We have this table in our kitchen that is probably close to 20 years old. It's an oak table with a leaf in the center. The table will easily seat 6 and can seat up to 10 or so when extra folding chairs are placed around it. Our oak table has served countless meals to our family with high chairs pulled to its side. As the years passed, booster seats were added to the chairs so the kids could reach their plates. As the kids grew, many a class project or homework assignment was done around that oak table. Our table has offered its' service as a resting place for foods like pizza or hot ham and cheese sandwiches that the teens would snack on after singing praises to our God on the first Sunday nites of the month for the last 10 years. That oak table has also hosted many a conversation, some serious and some not-so-serious for many, many years. It has even been the place where events of long ago have been revealed by some of our kids. They would typically begin with something like, "Did I ever tell you about the time...".
A couple of weeks ago, I took the leaf out of that oak table. Tim and I no longer have the need to have the larger table in our kitchen anymore with just the two of us at home now. I actually took the leaf out a few days before Mikayla, our youngest, left for college. She didn't like it. It was not okay to her for that large oval table to now be a small, round table.
But it wasn't the size of the table really that mattered. It's what the table represents - that table that has been a part of our home for as long as our children can remember. I would be telling less than the truth if I said it didn't sadden me just a bit to see its shape change from oval to round. It seems that taking the leaf out gave the whole situation a sense of finality. Tim and I really are in the "empty nest" phase of our life.
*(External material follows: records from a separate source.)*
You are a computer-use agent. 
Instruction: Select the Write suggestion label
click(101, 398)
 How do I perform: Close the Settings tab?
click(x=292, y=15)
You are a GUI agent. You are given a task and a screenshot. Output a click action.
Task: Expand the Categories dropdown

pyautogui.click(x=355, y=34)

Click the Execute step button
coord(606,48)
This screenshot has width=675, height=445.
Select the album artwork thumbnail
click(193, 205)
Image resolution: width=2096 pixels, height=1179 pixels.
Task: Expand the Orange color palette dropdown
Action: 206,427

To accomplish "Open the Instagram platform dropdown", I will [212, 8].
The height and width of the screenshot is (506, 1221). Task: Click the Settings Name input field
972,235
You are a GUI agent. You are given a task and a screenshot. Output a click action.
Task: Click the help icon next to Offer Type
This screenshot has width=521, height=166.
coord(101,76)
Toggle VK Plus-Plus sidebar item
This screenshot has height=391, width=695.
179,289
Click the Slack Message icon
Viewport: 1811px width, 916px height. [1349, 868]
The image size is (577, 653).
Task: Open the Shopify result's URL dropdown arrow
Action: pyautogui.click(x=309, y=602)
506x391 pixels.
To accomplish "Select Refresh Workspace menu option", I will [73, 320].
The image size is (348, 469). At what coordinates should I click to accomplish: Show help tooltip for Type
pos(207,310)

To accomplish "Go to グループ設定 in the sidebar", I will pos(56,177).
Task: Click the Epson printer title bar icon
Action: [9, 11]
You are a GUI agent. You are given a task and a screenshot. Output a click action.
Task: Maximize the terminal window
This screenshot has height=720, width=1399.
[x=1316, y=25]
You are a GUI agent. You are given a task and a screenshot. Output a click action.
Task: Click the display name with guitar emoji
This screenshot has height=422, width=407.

That's so hard to believe!
It's such a strange feeling with mixed emotions. On the one hand, I'm so thankful that my children are growing and learning and leaving. I wouldn't want it any other way, really. I'm grateful for the kind of human beings that they are working on becoming -"remembering their Creator in the days of their youth". I'm grateful of the fact that I do believe they have come to understand that walking with God doesn't make the difficulties of life go away but it does make them bearable and that sometimes, here on earth, it's just not going to get any better than that ...bearable. I hope realizing that puts a longing in them for a place so much better.
On the other hand, the house is quieter, the closets are more empty, the table is smaller. All of that kind of leaves a void but I'm working to fill that void with useful, good things. I would never want to waste this time of my life resenting the fact that my children are no longer at the physical place where they grew up. The place where they really are and will always be is a place that can't be seen with the eyes but only felt with the heart.
For now, the extra leaf for the table is in a cool, comfortable resting place waiting for the time when it's pulled out again and put to work. Who knows? Maybe even decorating cookies or coloring with grand kids? I'm looking forward to that time when I can expand it again to it's rightful size!